En conséquence, le tribunal
condamnera la SAS [Localité 1], au titre de ses factures impayées, à régler à la SAS MERIDIONALE DES BOIS ET MATERIAUX POINT P la somme de 29 157,48 € (33 380,53 € – 4 223,05 €) avec intérêts au taux légal à compter du 10 octobre 2024, date de la mise en demeure.
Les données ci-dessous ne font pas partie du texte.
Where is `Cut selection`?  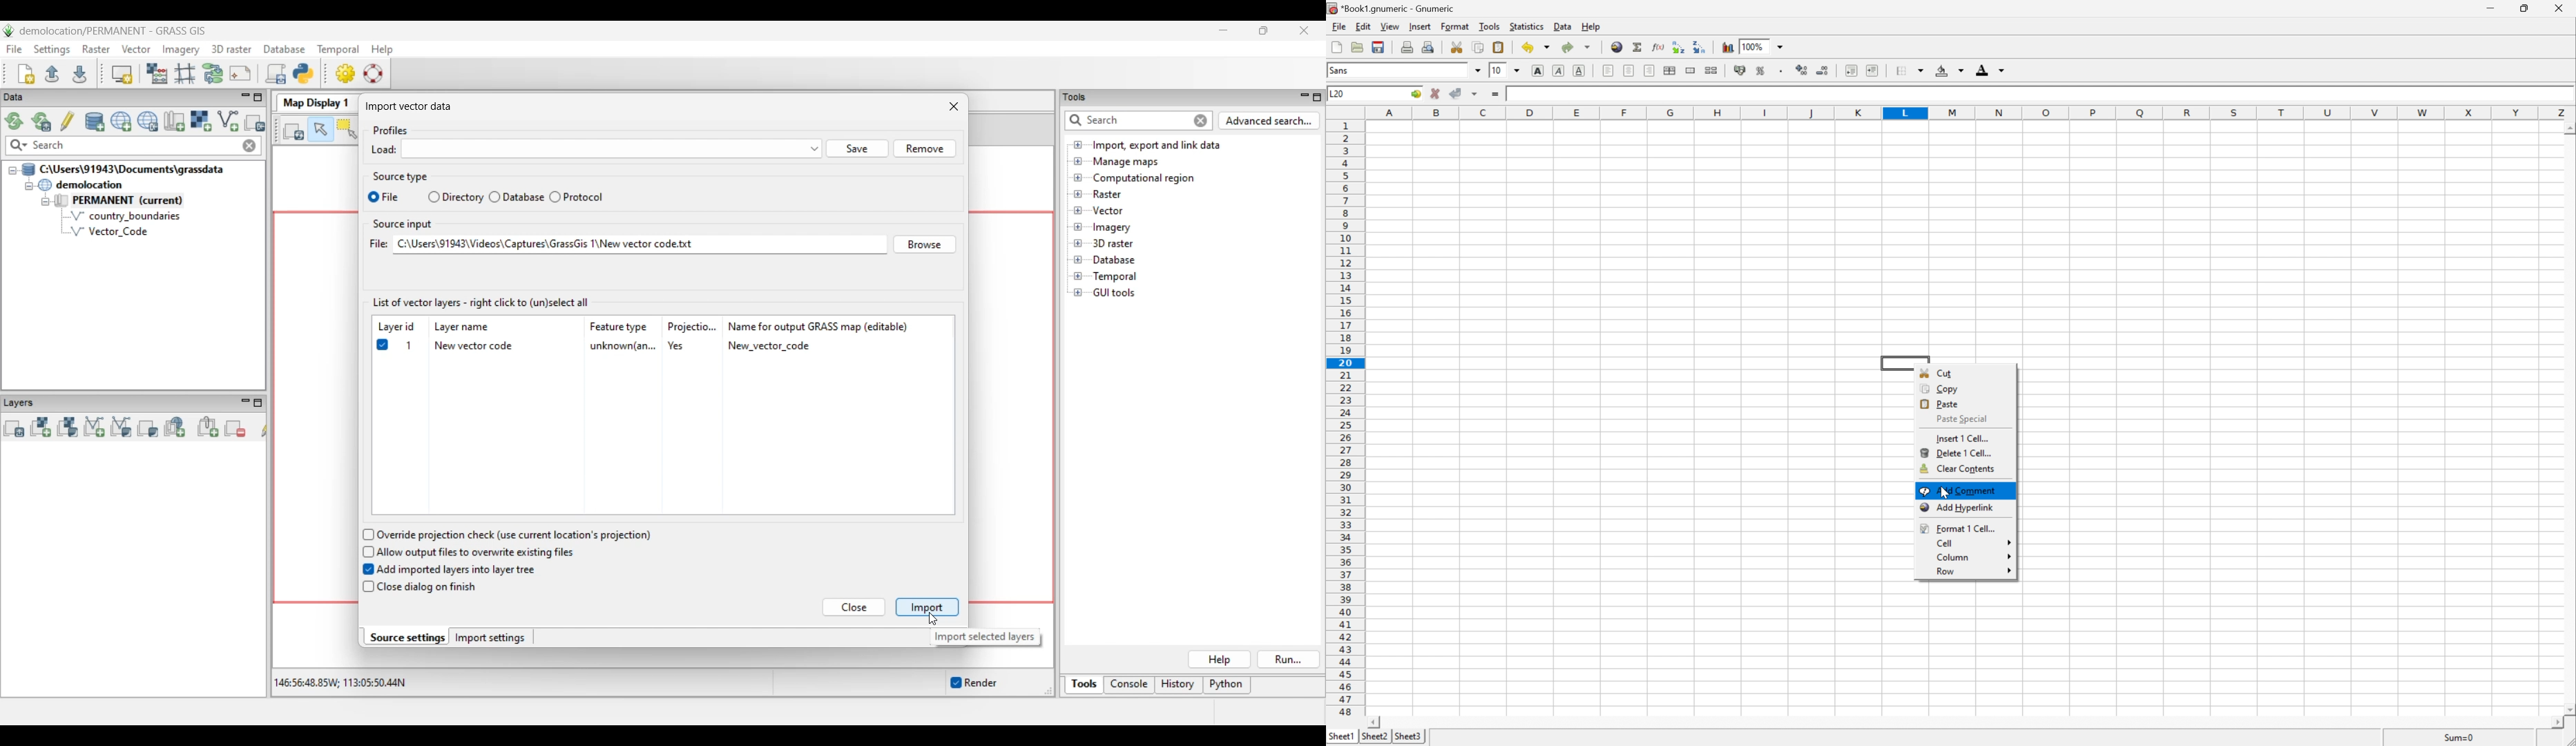
Cut selection is located at coordinates (1459, 46).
Sur l’article 700 du code de procédure civile
Pour faire reconnaître ses droits, la MERIDIONALE a dû exposer des frais non compris dans les dépens qu’il serait inéquitable de laisser à sa charge, en conséquence,
le tribunal dira disposer d’éléments suffisants pour faire droit à la requérante et condamnera la SAS [Localité 1] à payer à la MERIDIONALE la somme de 1 000 € et la déboutera du surplus de sa demande.
Sur les dépens
La SAS [Localité 1] succombant dans la présente instance,
le tribunal la condamnera aux dépens de l’instance, en application de l’article 696 du code de procédure civile.
PAR CES MOTIFS
Le tribunal, statuant publiquement, par jugement réputé contradictoire, en premier ressort, prononcé par mise à disposition au greffe le 25 mars 2025 :
* DECLARE la SAS MERIDIONALE DES BOIS ET MATERIAUX POINT P recevable et bien fondée en son opposition à la dissolution de la SAS [Localité 1] et à la transmission universelle de patrimoine à la société ROWTEX LIMITED ;
* JUGE inopposable à la SAS MERIDIONALE DES BOIS ET MATERIAUX POINT P l’opération de dissolution de la SAS [Localité 1] et la transmission universelle de patrimoine à la société ROWTEX LIMITED tant que l’ensemble des sommes dues par la SAS [Localité 1] n’auront pas été réglées ;
* CONDAMNE la SAS [Localité 1] à payer à la SAS MERIDIONALE DES BOIS ET MATERIAUX POINT P la somme de 29 157,48 €, au titre des factures impayées avec intérêts au taux légal à compter du 10 octobre 2024, date de la mise en demeure ;
* CONDAMNE la SAS [Localité 1] à payer à la MERIDIONALE la somme de 1 000 € au titre de l’article 700 du code de procédure civile ;
* RAPPELLE que l’exécution est de droit et qu’il n’y a pas lieu de l’écarter en l’espèce ;
* CONDAMNE la SAS [Localité 1] aux entiers dépens de l’instance ;
* LIQUIDE les dépens à recouvrer par le Greffe à la somme de 67,45 euros TTC (dont 11,02 euros de TVA).
La Minute est signée électroniquement par M. Marc LAUBREAUX, Président et par M. Edouard GRARDEL Commis Assermenté.